Der Hund liegt in der PDS begraben – besser gesagt in den Teilen der Partei, die ihre Daseinsberechtigung mit der Präsenz in Parlamenten und Regierungen erfüllt sehen – und davon leben. Der autoritäre Umgang mit den Berlinern geht zu großen Teil auf starken Druck aus der LPDS zurück, die um jeden Preis eine Kandidatur links von sich zu verhindern suchte – aus Angst, dies könne sie um den Wahlsieg im September bringen. Ironischerweise bringen (bürgerliche) Wahlumfragen an den Tag, dass die LPDS zu weiten Teilen ein anderes Wahlklientel anspricht als die WASG – weshalb ein Antritt oder Nichtantritt der Letzteren am Abschneiden der LPDS kaum etwas ändern würde.
Sahra Wagenknecht hat auf dem Linkentreffen in Berlin den Vorwurf erhoben, der eigenständige Wahlantritt der Berliner WASG würde die Linke in der PDS schwächen. Der Vorwurf reicht weiter als die Berlinfrage. Er betrifft jede Position, die sagt: Eine Fusion zum Nulltarif kann es nicht geben, die neue Partei muss sich weit deutlicher als die PDS als antikapitalistische Oppositionspartei positionieren. Das betrifft nicht allein die Frage der Regierungsbeteiligung, sondern auch solche Punkte wie Gysis Bekenntnis zum Patriotismus, die Haltung zur EU-Verfassung, zu den Migranten, zum Verständnis von Partei und Bewegung usw. Es muss ein realer Parteineugründungsprozess werden, nicht eine Einigung der beiden bisherigen Parteispitzen auf einen kleinsten gemeinsamen Nenner.

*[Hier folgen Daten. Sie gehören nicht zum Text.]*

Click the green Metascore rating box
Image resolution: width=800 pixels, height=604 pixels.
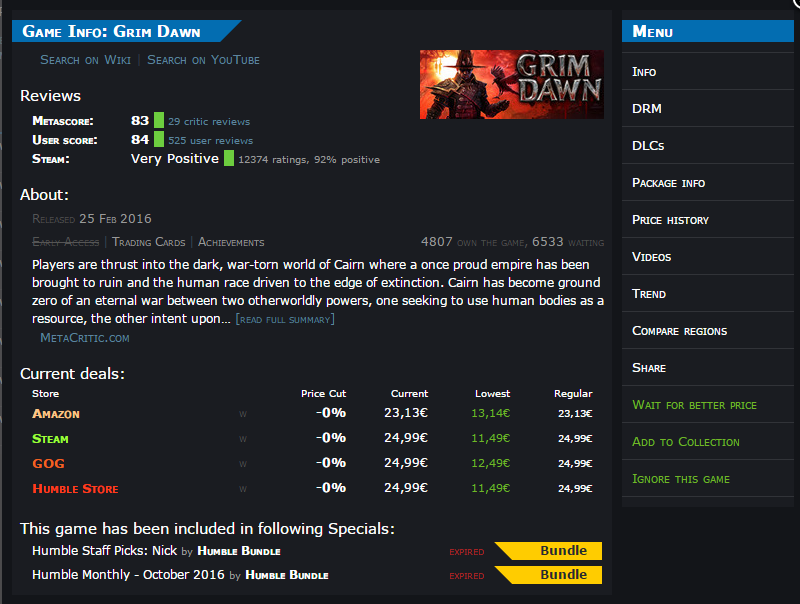(x=159, y=121)
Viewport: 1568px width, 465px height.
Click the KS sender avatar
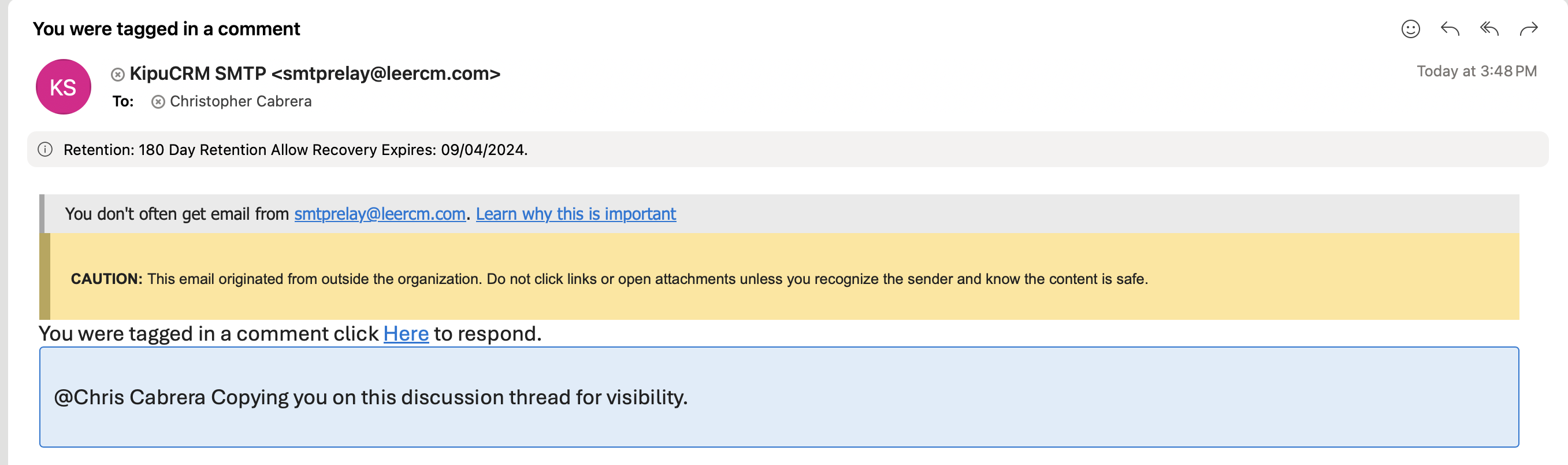pyautogui.click(x=64, y=87)
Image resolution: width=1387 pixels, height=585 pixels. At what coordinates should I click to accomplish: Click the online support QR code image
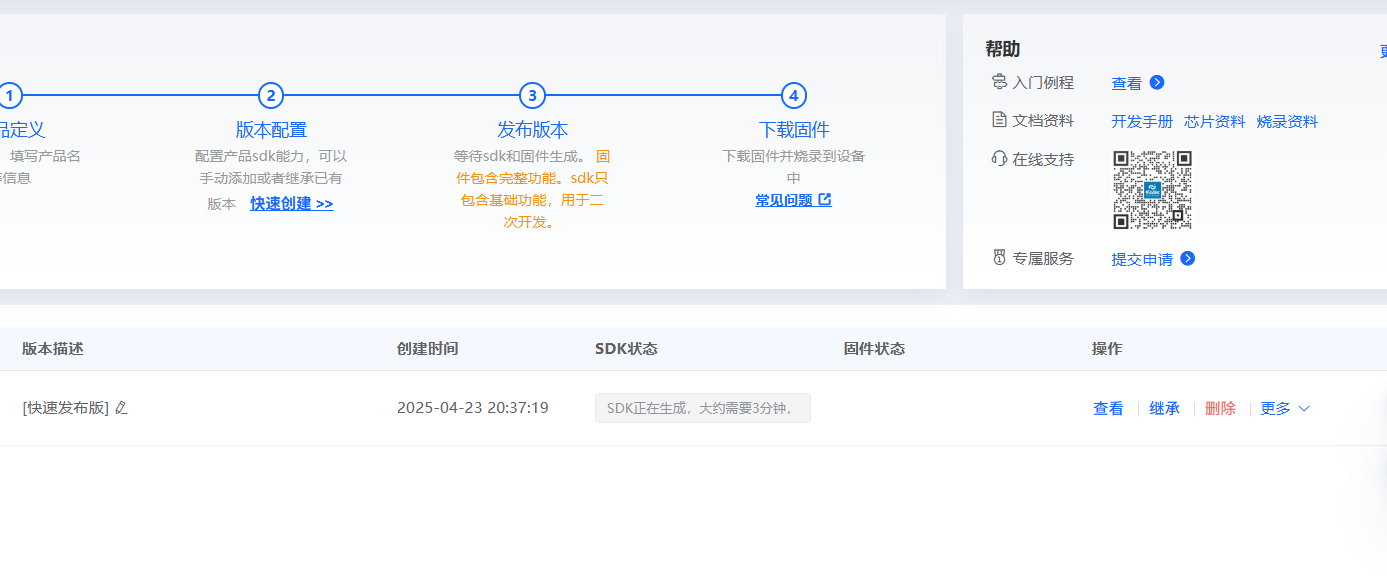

Das Problem ist, dass die PDS einen solchen Neuanfang nicht will und ähnlich wie in Berlin alles daran setzen wird, ihn zu verhindern. Sie kann sich die neue Partei nur als Beitritt der WASG zur PDS vorstellen. Und dies hat einen einfachen Grund: Vor jedem politischen Argument liegt das undurchsichtiges Parteivermögen und seine Bindung an die Rechtsnachfolge der SED wie ein Felsbrocken, der den Weg zu Neuem versperrt. Der Berliner Kreis muss klären, ob ein parteipolitischer Neuanfang sich mit einer solchen Hypothek belasten kann.